O nosso mundo entre Fortunatus e Comte


O Renascimento viu nascer um mundo sob varinha de condão da Fortuna. A modernidade tardia, no final do século XIX, preferiu outro tipo de demiurgo, a Providência. Por isso mesmo, na literatura popular de 1500 temos o herói Fortunatus, aquele que ganhou uma bolsa que repunha sozinha o dinheiro gasto. Mas, nos anos de 1800, Comte ensinou o lema “saber para prover”. Somos os herdeiros dos dois ímpetos. O próprio nome fortuna já nem é entendido como sorte, mas como o montante de riqueza que se tem, e que só vale como riqueza se for por conta da sorte: um casamento, uma aventura, um negócio que deu certo e por aí vai.

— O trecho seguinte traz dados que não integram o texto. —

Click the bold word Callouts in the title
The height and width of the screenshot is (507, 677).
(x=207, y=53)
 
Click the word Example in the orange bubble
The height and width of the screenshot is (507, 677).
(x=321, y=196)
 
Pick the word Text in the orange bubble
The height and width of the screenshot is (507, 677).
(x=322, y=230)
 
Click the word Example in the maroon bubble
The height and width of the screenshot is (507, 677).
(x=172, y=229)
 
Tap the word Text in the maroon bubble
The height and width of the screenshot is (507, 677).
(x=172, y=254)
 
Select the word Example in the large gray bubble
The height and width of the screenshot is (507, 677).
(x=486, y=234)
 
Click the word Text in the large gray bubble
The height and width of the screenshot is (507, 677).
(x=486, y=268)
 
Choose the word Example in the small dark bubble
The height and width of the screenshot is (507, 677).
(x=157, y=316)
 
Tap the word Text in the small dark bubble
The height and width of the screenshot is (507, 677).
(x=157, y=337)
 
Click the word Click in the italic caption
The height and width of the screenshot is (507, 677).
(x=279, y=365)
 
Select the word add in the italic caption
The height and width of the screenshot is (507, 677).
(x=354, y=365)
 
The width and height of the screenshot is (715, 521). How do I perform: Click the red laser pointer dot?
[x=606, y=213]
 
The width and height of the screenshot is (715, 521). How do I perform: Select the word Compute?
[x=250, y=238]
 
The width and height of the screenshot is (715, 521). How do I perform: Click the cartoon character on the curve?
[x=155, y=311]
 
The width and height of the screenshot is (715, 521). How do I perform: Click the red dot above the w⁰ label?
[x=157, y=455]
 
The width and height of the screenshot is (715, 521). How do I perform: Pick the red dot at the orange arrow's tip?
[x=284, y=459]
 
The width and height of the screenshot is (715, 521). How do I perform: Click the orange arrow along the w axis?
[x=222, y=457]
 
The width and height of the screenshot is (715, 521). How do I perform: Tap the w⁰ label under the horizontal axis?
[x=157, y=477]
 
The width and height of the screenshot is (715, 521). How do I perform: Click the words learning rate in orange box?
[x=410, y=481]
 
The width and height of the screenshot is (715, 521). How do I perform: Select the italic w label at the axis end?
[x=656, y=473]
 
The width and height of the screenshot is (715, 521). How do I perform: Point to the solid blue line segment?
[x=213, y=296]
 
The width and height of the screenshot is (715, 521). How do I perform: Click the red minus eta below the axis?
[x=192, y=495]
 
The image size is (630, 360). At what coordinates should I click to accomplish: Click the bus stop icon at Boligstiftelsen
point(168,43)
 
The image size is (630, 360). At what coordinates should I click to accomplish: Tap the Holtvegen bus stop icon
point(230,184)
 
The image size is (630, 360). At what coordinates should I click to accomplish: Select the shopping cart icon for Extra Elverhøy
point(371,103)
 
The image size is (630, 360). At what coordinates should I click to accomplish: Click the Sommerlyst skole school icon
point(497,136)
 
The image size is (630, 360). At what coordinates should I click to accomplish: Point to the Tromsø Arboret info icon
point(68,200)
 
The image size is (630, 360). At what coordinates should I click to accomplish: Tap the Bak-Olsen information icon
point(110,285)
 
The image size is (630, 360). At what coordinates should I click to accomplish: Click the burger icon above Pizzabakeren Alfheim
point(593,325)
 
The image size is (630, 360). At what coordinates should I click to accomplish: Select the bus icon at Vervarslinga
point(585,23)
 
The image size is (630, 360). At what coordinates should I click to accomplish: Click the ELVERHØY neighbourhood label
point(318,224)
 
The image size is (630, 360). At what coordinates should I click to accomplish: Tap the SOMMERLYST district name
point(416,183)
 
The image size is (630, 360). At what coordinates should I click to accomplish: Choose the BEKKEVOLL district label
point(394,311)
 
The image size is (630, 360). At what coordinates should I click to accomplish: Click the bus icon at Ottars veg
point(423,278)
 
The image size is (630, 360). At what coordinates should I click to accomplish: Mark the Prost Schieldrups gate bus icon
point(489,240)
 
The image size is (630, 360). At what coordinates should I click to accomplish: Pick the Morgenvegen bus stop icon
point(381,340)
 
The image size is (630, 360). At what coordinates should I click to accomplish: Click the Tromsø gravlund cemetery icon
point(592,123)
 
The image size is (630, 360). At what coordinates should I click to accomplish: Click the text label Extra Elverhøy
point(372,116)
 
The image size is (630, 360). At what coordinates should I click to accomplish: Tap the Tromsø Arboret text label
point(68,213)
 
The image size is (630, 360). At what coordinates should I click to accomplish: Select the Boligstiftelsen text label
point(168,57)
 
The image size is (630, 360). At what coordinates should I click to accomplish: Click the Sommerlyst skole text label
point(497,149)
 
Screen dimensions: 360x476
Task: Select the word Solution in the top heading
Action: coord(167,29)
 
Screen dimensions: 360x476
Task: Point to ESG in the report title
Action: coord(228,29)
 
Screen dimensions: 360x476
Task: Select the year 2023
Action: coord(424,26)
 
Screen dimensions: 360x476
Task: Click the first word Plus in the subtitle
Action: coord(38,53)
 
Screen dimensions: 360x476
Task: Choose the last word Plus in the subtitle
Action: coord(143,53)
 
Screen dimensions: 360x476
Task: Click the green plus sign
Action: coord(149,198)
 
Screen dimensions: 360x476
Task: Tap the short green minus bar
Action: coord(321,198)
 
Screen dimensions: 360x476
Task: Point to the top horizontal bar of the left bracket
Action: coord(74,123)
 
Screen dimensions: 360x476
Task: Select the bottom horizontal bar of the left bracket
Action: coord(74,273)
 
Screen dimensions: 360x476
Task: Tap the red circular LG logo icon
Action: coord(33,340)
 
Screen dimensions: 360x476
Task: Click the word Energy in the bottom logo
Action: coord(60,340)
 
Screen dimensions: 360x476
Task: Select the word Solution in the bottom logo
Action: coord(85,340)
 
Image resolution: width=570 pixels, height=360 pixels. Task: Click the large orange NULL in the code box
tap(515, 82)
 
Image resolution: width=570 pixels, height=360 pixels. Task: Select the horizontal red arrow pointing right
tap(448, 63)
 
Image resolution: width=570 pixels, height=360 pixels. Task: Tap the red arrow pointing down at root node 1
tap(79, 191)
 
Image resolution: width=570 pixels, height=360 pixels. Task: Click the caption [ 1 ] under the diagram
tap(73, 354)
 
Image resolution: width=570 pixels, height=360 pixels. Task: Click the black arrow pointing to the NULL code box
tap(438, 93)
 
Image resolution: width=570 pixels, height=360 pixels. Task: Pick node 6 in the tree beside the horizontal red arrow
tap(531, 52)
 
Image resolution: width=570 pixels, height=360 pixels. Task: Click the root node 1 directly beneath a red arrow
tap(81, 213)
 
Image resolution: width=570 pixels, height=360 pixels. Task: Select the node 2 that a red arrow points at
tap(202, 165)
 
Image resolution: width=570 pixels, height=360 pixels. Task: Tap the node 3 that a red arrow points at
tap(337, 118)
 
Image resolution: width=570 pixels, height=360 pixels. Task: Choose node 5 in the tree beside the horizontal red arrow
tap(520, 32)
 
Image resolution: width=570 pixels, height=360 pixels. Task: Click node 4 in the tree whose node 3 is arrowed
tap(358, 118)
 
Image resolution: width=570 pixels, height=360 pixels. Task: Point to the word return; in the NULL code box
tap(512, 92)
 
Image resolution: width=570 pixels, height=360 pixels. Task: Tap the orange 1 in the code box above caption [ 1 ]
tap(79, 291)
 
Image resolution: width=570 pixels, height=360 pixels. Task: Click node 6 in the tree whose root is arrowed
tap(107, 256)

O risco permanece no horizonte. Mas, ao mesmo tempo, não queremos mais abrir mão da ciência e de seu correlato, o estado capaz de política social, que é nossa ânsia de eliminação do risco.

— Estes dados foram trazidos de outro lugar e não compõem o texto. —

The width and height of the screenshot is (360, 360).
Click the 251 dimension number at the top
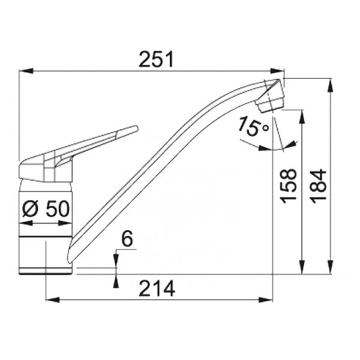(156, 59)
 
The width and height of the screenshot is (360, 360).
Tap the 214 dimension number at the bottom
(157, 289)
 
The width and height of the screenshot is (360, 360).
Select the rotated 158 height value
(289, 186)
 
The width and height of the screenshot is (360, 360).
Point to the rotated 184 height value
(318, 186)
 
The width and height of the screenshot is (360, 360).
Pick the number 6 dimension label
(127, 238)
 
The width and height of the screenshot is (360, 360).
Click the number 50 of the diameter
(58, 209)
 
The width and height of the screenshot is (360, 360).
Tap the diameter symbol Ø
(30, 209)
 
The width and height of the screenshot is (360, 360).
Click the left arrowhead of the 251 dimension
(25, 71)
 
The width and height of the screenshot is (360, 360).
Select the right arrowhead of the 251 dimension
(277, 71)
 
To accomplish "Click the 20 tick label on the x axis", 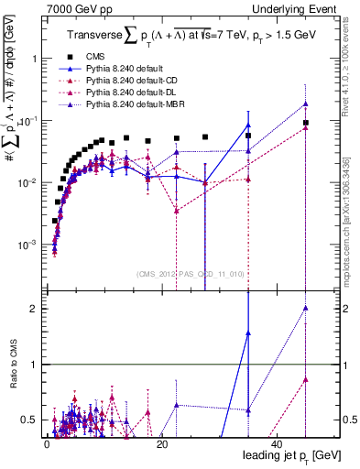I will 161,443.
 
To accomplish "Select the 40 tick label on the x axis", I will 277,443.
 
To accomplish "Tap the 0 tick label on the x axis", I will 46,443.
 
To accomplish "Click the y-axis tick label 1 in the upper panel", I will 34,58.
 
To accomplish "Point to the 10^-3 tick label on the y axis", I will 28,245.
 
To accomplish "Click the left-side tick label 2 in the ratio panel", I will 34,309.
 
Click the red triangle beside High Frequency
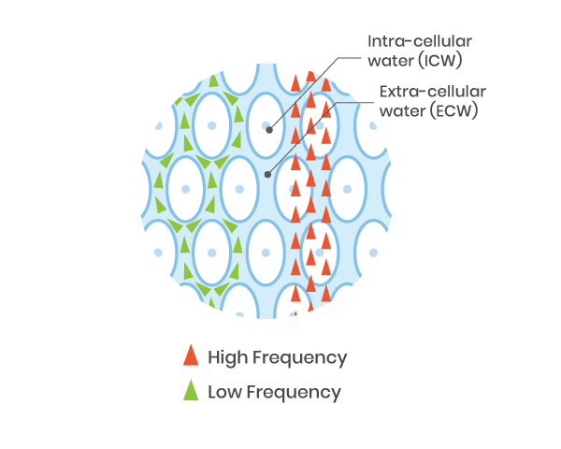191,356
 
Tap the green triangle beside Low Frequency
191,391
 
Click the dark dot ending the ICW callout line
269,131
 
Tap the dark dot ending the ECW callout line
268,174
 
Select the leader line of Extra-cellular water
309,131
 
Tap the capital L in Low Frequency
212,392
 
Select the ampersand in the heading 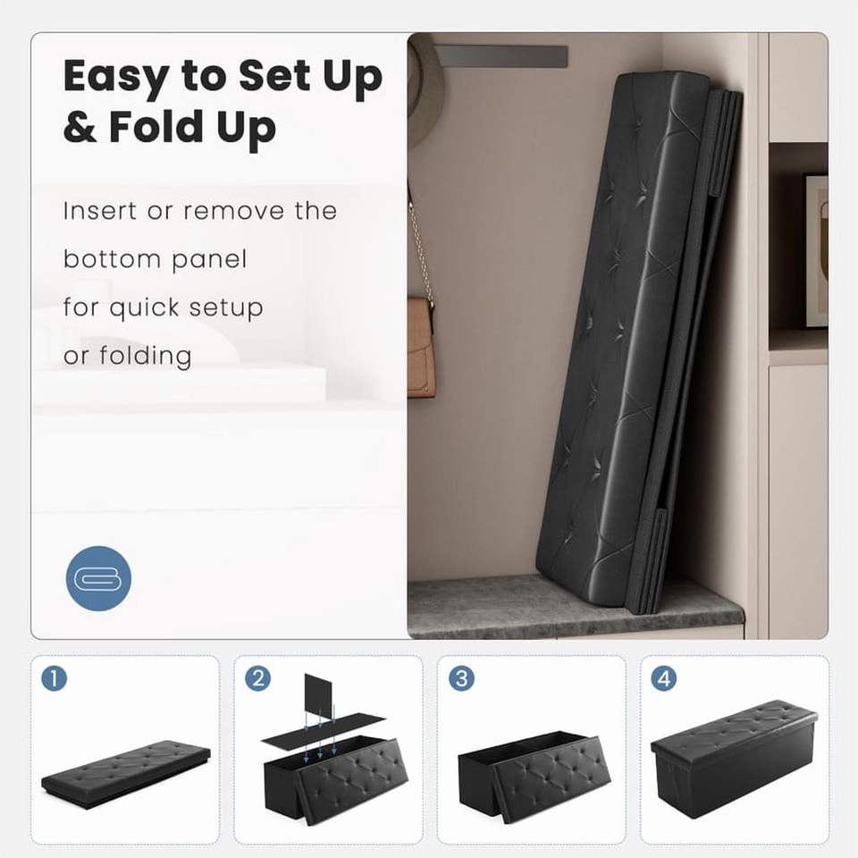[x=80, y=127]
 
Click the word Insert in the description [x=99, y=211]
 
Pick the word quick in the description [x=144, y=308]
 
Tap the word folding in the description [x=146, y=357]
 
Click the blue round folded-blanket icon [x=98, y=578]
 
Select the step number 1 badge [x=55, y=678]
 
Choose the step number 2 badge [x=257, y=678]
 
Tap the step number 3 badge [x=461, y=678]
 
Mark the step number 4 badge [x=664, y=678]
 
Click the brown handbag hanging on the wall [x=422, y=347]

No interior entre o marco da Sorte e o da Providência-que-Sabe criamos as várias matizes do liberalismo. Falamos de liberais quando podemos não cortar a sorte de ninguém, o que implica em arrumar alguma coisa que apoie os que já nascem indicando menos sorte. Uma puericultura, uma pediatria e uma educação básica pedagogicamente informada são então o que a ciência acoplada ao estado providência pode dar para que a fortuna venha a aparecer em alguma floresta com a bolsa de produz dinheiro. Ser liberal implica em reconhecer diferenças e garantir a liberdade para que tais diferenças, todas, sejam fator de potencial crescimento e não de desvantagem e injustiça. Ser liberal é incentivar o risco do empreendimento, convocar forças criativas, e ao mesmo tempo não deixar que fiquem muitos para traz nesse trabalho de também poder jogar suas ideias e iniciativas nesse caldo de construção do futuro. Richard Rorty, um homem da nova velha esquerda americana, esta de Obama, apoiaria essas minhas definições. Um Europeu vindo da social democracia e da crítica desta, como Peter Sloterdijk, também.

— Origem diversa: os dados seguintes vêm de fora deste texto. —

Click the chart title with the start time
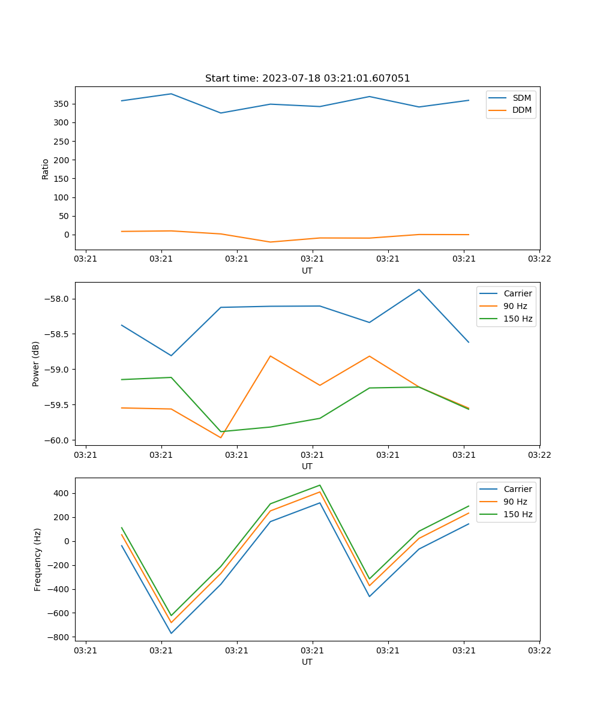(x=307, y=79)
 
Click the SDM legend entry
(x=521, y=97)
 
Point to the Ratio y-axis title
(x=46, y=169)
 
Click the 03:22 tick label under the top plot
(x=539, y=259)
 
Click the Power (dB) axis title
(x=36, y=364)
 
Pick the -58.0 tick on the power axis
(x=58, y=299)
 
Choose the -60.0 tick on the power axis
(x=58, y=440)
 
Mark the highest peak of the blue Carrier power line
(x=419, y=290)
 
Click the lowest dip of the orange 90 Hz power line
(x=221, y=437)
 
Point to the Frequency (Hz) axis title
(x=38, y=559)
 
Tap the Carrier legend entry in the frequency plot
(x=517, y=489)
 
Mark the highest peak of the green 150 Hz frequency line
(x=320, y=485)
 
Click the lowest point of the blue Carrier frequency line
(x=171, y=633)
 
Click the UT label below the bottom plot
(x=307, y=662)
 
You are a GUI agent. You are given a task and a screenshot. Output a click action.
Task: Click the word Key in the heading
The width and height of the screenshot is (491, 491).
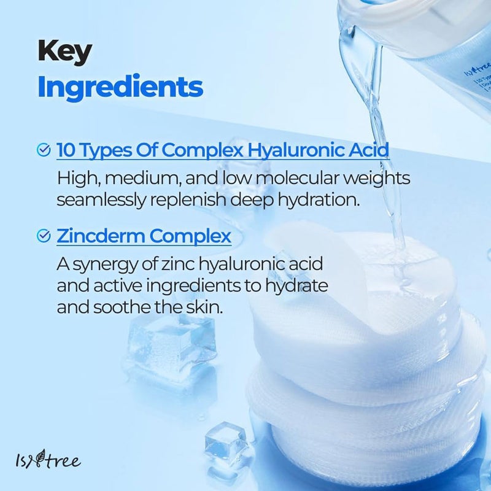pos(64,52)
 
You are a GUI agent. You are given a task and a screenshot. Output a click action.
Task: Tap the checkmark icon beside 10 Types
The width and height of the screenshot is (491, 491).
pos(44,150)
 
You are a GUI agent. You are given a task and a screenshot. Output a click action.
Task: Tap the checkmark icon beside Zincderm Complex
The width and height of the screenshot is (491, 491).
pos(44,236)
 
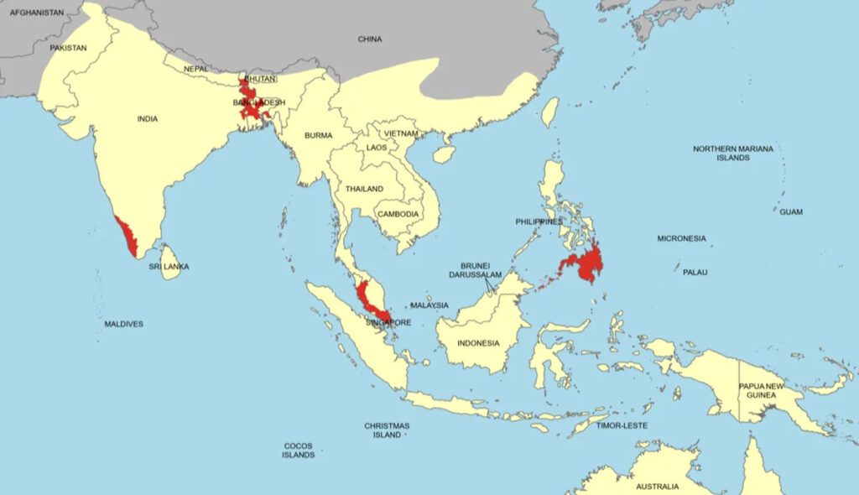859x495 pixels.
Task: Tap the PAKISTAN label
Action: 68,48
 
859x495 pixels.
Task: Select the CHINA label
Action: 369,39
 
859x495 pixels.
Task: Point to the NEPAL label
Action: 195,69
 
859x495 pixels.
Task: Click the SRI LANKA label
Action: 169,267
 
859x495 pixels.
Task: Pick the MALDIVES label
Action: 123,324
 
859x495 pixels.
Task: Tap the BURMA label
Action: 319,135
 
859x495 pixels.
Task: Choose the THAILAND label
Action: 364,189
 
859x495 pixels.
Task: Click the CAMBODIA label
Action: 398,214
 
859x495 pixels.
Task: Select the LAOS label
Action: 377,148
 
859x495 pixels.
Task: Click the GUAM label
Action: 790,212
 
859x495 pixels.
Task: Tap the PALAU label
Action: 695,273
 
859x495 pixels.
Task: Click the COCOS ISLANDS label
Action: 299,451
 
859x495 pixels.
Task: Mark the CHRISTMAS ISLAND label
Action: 387,430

Não adianta “saber para prover” se não houver sorte, não adianta só a sorte se não pudermos ter mais pessoas que possam ser contempladas por ela no sentido positivo. Temos de manter no homem o espírito de aventura do Renascimento para que ele possa usufruir do espírito da modernidade tardia, ou seja, o “saber para prover” não pode vir a sufocar a sorte dando a todos a comodidade de saber tudo para prover tudo. Eis aí o drama: o “saber para prover”, uma vez levado adiante pelo estado moderno, não pode dizer que garante tudo a todos, mas sim algo de equilíbrio para os já inicialmente desafortunados. Se vai além disso, provendo os que já tem, não fica só injusto, mas mata o espírito de aventura necessário aos homens do reino da fortuna, da sorte, ou seja, estrangula o capitalismo. Não se pode querer ter os ovos de ouro e ao mesmo tempo jantar a galinha.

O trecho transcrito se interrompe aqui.